_What you have to do_
Starting at the line that contains "Click the browser", print every remaining line of the entries, unchanged, and output nothing more.

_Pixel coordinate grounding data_
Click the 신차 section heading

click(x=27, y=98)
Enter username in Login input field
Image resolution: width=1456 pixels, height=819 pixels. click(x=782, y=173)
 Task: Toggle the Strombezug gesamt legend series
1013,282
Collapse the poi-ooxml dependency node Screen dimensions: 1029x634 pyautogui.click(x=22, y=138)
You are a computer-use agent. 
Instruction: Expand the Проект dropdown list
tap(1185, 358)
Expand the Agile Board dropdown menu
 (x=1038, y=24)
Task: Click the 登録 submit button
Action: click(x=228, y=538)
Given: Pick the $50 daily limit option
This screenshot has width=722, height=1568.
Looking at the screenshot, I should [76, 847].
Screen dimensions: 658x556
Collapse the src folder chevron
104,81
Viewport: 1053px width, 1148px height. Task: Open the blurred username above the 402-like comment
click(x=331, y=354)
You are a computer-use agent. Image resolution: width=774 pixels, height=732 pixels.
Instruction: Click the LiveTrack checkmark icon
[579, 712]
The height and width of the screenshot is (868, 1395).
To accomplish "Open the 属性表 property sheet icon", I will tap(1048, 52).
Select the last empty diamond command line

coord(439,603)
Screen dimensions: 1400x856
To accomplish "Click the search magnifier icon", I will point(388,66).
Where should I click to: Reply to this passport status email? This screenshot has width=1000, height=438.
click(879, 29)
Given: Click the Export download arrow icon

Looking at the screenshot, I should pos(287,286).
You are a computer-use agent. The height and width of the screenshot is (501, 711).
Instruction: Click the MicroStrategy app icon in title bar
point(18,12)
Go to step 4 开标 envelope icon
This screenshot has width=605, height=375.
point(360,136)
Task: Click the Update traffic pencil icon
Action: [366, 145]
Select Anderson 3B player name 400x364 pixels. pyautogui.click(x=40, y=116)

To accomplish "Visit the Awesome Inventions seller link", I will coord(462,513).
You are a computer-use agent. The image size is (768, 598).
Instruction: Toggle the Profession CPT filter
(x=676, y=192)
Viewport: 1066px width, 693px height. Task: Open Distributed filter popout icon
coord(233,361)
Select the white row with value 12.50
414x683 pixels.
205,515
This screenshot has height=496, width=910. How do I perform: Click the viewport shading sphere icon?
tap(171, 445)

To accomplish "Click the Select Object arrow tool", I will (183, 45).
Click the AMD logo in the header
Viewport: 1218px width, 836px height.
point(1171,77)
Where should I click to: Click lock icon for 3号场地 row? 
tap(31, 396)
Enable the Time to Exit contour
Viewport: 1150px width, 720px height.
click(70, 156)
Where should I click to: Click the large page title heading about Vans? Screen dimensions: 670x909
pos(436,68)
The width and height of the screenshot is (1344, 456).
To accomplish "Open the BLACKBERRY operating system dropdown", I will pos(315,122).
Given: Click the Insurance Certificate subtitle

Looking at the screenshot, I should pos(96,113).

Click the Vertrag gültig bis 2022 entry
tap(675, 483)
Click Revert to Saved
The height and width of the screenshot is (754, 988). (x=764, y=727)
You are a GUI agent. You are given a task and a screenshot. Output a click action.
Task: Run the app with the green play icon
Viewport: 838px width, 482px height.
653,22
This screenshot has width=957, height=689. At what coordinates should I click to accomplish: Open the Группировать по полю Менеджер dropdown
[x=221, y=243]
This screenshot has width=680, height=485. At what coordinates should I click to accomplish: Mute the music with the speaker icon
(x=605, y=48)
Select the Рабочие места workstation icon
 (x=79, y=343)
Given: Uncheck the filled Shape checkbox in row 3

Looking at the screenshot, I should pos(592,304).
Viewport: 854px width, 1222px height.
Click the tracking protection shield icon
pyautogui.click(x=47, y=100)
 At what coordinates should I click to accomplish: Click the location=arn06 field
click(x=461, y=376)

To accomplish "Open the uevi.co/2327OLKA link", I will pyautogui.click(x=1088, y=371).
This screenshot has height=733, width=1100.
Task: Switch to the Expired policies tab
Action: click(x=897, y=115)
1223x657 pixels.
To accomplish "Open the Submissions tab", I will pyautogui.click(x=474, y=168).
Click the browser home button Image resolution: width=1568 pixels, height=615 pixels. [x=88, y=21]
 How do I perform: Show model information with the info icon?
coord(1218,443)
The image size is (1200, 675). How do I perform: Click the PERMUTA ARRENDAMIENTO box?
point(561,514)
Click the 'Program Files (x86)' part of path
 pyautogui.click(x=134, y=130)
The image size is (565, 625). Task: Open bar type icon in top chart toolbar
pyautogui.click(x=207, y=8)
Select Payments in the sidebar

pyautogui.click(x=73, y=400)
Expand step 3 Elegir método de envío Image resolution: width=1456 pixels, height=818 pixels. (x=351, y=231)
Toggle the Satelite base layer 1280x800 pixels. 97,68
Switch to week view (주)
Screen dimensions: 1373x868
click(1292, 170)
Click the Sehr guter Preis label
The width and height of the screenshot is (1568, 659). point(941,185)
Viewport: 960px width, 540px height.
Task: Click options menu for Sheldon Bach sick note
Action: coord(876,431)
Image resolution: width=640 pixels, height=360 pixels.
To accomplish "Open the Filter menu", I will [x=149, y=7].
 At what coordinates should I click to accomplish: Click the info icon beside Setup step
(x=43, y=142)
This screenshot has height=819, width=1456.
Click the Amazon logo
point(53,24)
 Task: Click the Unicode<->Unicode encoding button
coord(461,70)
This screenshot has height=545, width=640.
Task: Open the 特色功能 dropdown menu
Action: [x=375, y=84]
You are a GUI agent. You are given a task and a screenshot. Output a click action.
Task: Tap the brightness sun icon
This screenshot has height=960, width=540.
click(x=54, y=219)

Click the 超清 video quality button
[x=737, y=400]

_Exercise result_
Click the browser home button Image resolution: width=1568 pixels, height=615 pixels. [x=88, y=21]
 How do I perform: Show model information with the info icon?
coord(1218,443)
The image size is (1200, 675). How do I perform: Click the PERMUTA ARRENDAMIENTO box?
point(561,514)
Click the 'Program Files (x86)' part of path
 pyautogui.click(x=134, y=130)
The image size is (565, 625). Task: Open bar type icon in top chart toolbar
pyautogui.click(x=207, y=8)
Select Payments in the sidebar

pyautogui.click(x=73, y=400)
Expand step 3 Elegir método de envío Image resolution: width=1456 pixels, height=818 pixels. (x=351, y=231)
Toggle the Satelite base layer 1280x800 pixels. 97,68
Switch to week view (주)
Screen dimensions: 1373x868
click(1292, 170)
Click the Sehr guter Preis label
The width and height of the screenshot is (1568, 659). point(941,185)
Viewport: 960px width, 540px height.
Task: Click options menu for Sheldon Bach sick note
Action: coord(876,431)
Image resolution: width=640 pixels, height=360 pixels.
To accomplish "Open the Filter menu", I will [x=149, y=7].
 At what coordinates should I click to accomplish: Click the info icon beside Setup step
(x=43, y=142)
This screenshot has height=819, width=1456.
Click the Amazon logo
point(53,24)
 Task: Click the Unicode<->Unicode encoding button
coord(461,70)
This screenshot has height=545, width=640.
Task: Open the 特色功能 dropdown menu
Action: [x=375, y=84]
You are a GUI agent. You are given a task and a screenshot. Output a click action.
Task: Tap the brightness sun icon
This screenshot has height=960, width=540.
click(x=54, y=219)

Click the 超清 video quality button
[x=737, y=400]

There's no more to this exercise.